Key Highlights
- Two bird fossils, dated at roughly 149 million years, were recovered from Fujian Province, China.
- One specimen, Baminornis zhenghensis, possesses a short pygostyle, making it the earliest known short‑tailed bird by almost 20 million years.
- The find challenges the long‑standing view that Archaeopteryx was the sole definitive Jurassic bird.
- A second fragmentary fossil, a wishbone, may belong to the Cretaceous clade Ornithuromorpha.
- Results were published in the journal Nature and led by Prof. Wang Min of the IVPP, Chinese Academy of Sciences.
Detailed Insights
The research team, headed by Professor Wang Min at the Institute of Vertebrate Paleontology and Paleoanthropology, excavated two distinct avian remains from sedimentary layers in Fujian Province. Radiometric dating places these bones in the Late Jurassic, approximately 149 Ma. The more complete specimen, named Baminornis zhenghensis, combines a derived shoulder‑pelvic girdle typical of ornithothoracines with a hand morphology reminiscent of non‑avialan theropods. Its short tail culminates in a pygostyle, a trait previously thought to have emerged only ~129 Ma, thus extending the origin of this feature by nearly twenty million years.
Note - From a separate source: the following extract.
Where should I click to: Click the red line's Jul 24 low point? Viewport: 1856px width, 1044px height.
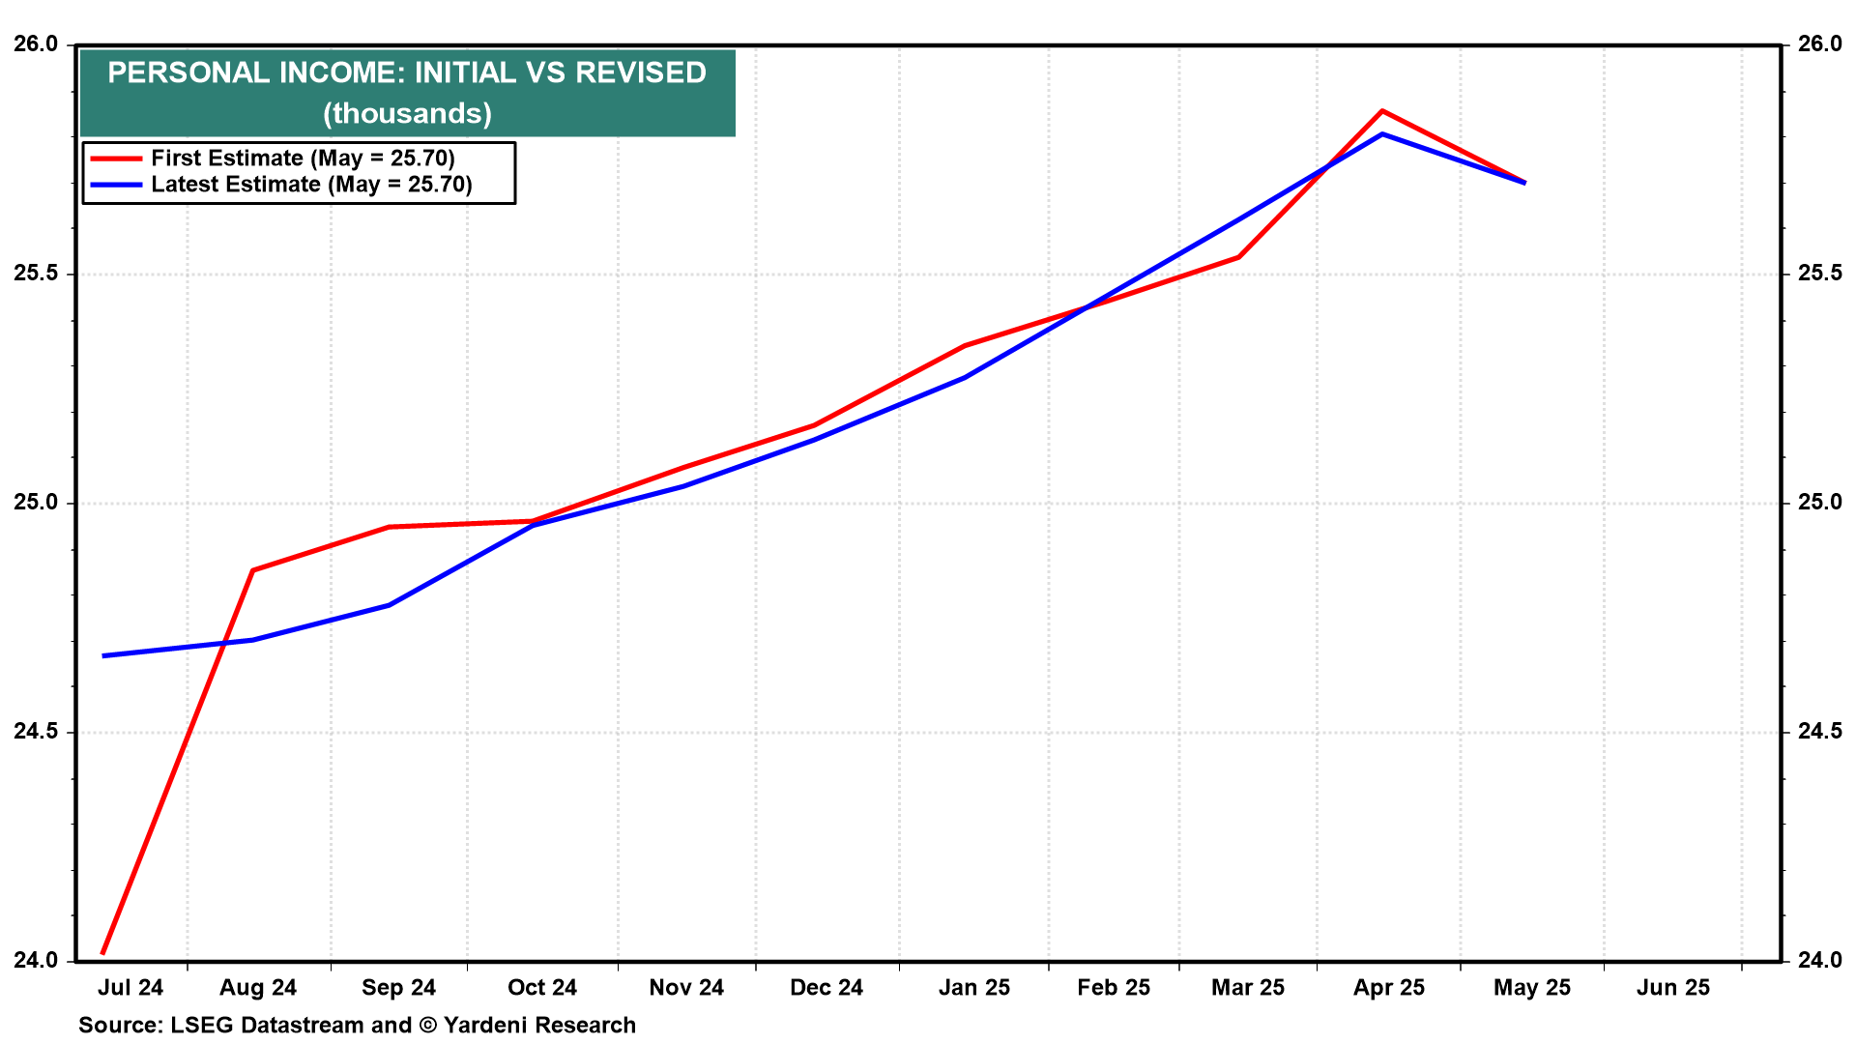coord(103,952)
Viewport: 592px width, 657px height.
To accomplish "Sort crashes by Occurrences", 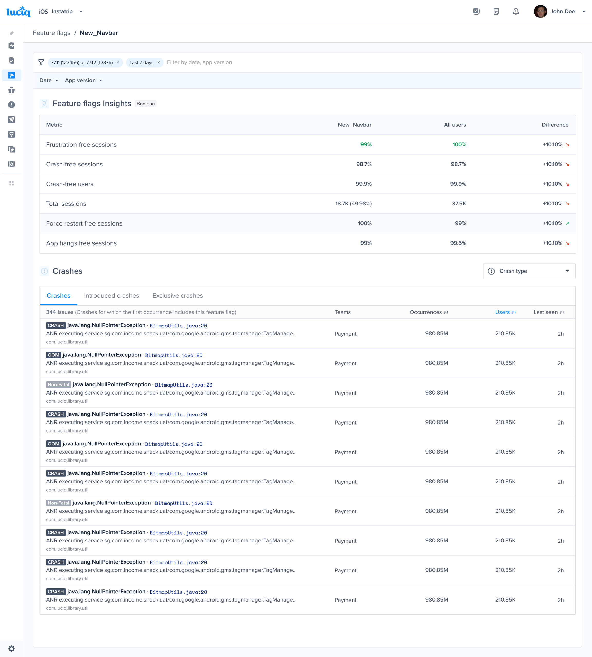I will coord(428,312).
Phylogenetic reconstruction positions Baminornis as a derived member closely allied to Archaeopteryx, yet its mosaic of primitive and advanced characters suggests a broader diversification of birds before the end of the Jurassic. Concurrently, a solitary furcula recovered from the same horizon exhibits shape metrics aligning with Ornithuromorpha, a lineage that later flourished in the Cretaceous. The fragmentary nature of this second fossil precludes formal naming, underscoring the need for additional material to clarify its taxonomic placement.
Collectively, these discoveries fill a conspicuous gap in the avian fossil record, prompting a reassessment of the tempo and pattern of early bird evolution and casting doubt on the exclusivity of Archaeopteryx as the archetypal Jurassic avian.
Key Concepts
- Pygostyle: A fused set of caudal vertebrae forming a short tail tip, characteristic of modern birds.
- Ornithothoracine: A clade of birds possessing advanced shoulder and pelvic structures that facilitate powered flight.
- Phylogenetic analysis: A methodological framework that uses morphological or molecular data to infer evolutionary relationships.
- Ornithuromorpha: A diverse group of early birds that gave rise to most modern avian lineages during the Cretaceous.
- Mosaic evolution: The occurrence of both ancestral and derived traits within a single organism, reflecting incremental evolutionary change.